# USB HD compatibilty



## LORIF32768 (Apr 15, 2022)

Hello,

I am thinking of buying a Seagate 5TB external HD USB but want to be sure it will work with FreeBSD (I am running version 12.3). I investigated by searching the web and also these forums and it sounds as if it should but I wanted some reassurance before I splashed out. For example the specs for the model STGX5000400 only mention Windows. I will want to use NTFS as I need to also backup a Windows machine and Windows probably can't read other file system easily. I am new to FreeBSD as I used to just run Linux but finding FreeBSD to be much nicer and I am reading all the manuals and learning rapidly but I don't want to buy this drive and find it doesn't work with FreeBSD so any advice on this matter would be most gratefully received !

Regards, LF


----------



## SirDice (Apr 15, 2022)

umass(4) is a USB standard protocol.









						USB mass storage device class - Wikipedia
					






					en.wikipedia.org


----------



## jbo (Apr 15, 2022)

Hello & Welcome to this FreeBSD community!

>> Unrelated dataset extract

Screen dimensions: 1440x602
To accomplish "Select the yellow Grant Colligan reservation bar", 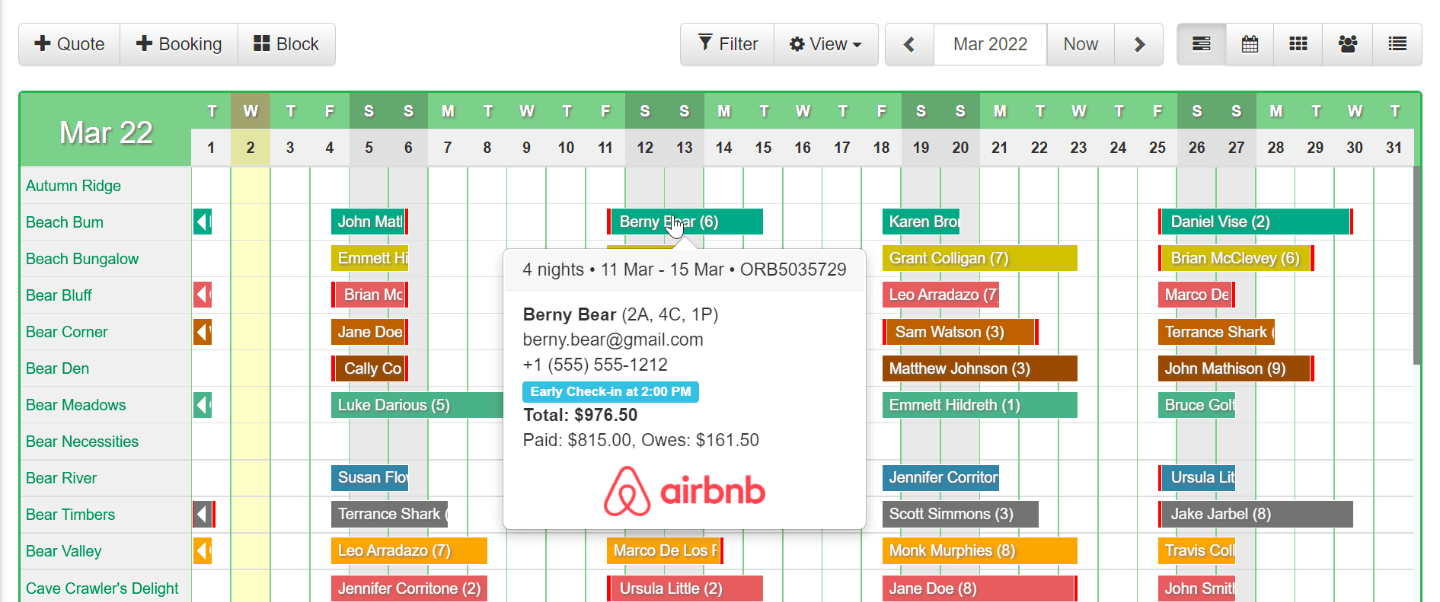I will tap(978, 258).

As _SirDice_ mentioned, pretty much any USB HDD should work out of the box via umass(4). I have yet to encounter a single USB drive that isn't working on FreeBSD (personal experience).



LORIF32768 said:


> I will want to use NTFS as I need to also backup a Windows machine and Windows probably can't read other file system easily.

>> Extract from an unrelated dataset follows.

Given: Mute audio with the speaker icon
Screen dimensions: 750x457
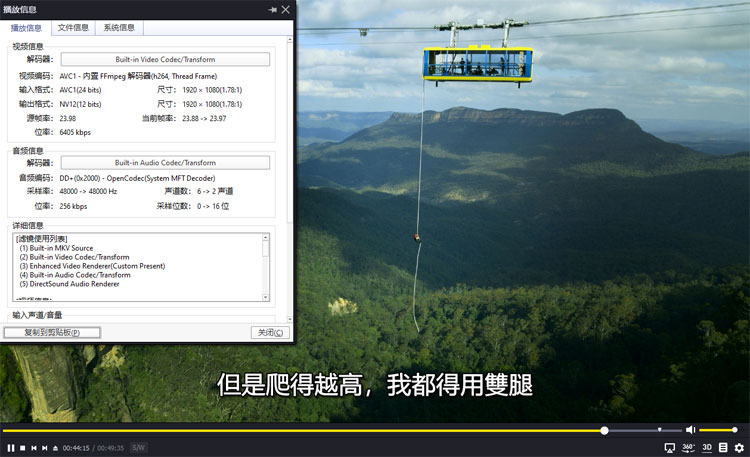Looking at the screenshot, I should [x=689, y=430].
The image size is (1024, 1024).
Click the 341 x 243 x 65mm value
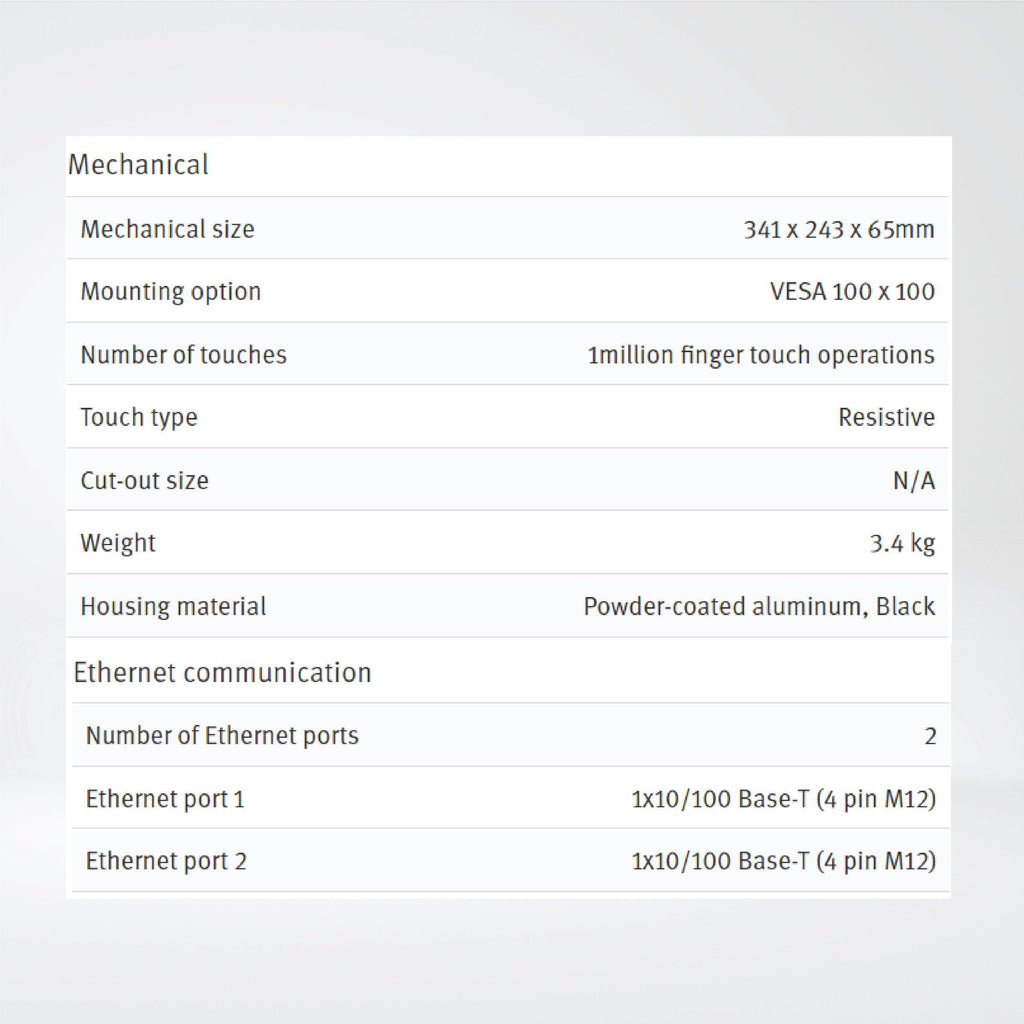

Personally, I'd recommend using exFat for that purpose. Microsoft Windows supports that since Windows XP. On the FreeBSD side, you can use sysutils/fusefs-exfat/ to mount the same drive/partition(s).
exFat tends to work a lot better for cross-platform drives than NTFS.


----------



## mark_j (Apr 15, 2022)

If you can find out what model the disk is inside the container, do so. I suspect these are SMR drives which have terrible write speeds. It's ok if you use them for archiving (eg write once, read often), but anything else and they're a waste of money. IMO.


----------



## LORIF32768 (Apr 15, 2022)

Thankyou very much for all the informative
replies!

I will most likely use exFat then rather than NTFS yes.

Cheers, LF


----------



## jbo (Apr 15, 2022)

mark_j said:


> I suspect these are SMR drives which have terrible write speeds. It's ok if you use them for archiving (eg write once, read often)

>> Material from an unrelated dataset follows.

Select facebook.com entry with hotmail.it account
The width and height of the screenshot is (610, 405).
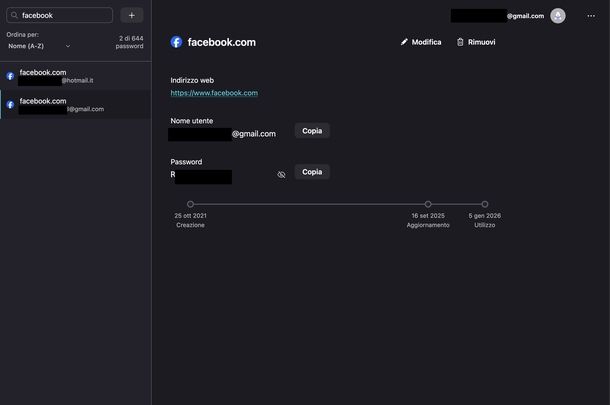tap(76, 76)
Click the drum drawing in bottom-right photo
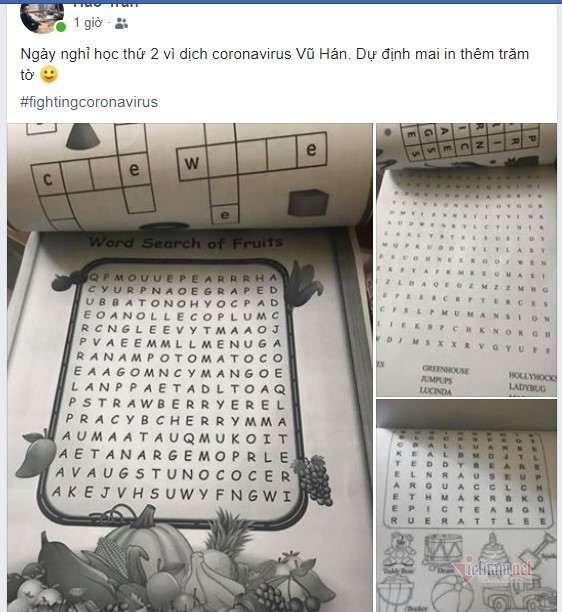 coord(442,549)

I second that. I accidentally ordered the wrong drives about a year ago (SMR instead of CMR). They were of course terrible for the purpose I had in mind. I gifted them to my girlfriend together with an external two-disk enclosure. She uses them for archiving her work files now which works reasonably well.

TL;DR: Stay away from SMR drives for anything other than rare-write scenarios.


----------



## LORIF32768 (Apr 15, 2022)

mark_j said:


> If you can find out what model the disk is inside the container. I suspect these are SMR drives which have terrible write speeds. It's ok if you use them for archiving (eg write once, read often), but anything else and they're a wsste of money. IMO.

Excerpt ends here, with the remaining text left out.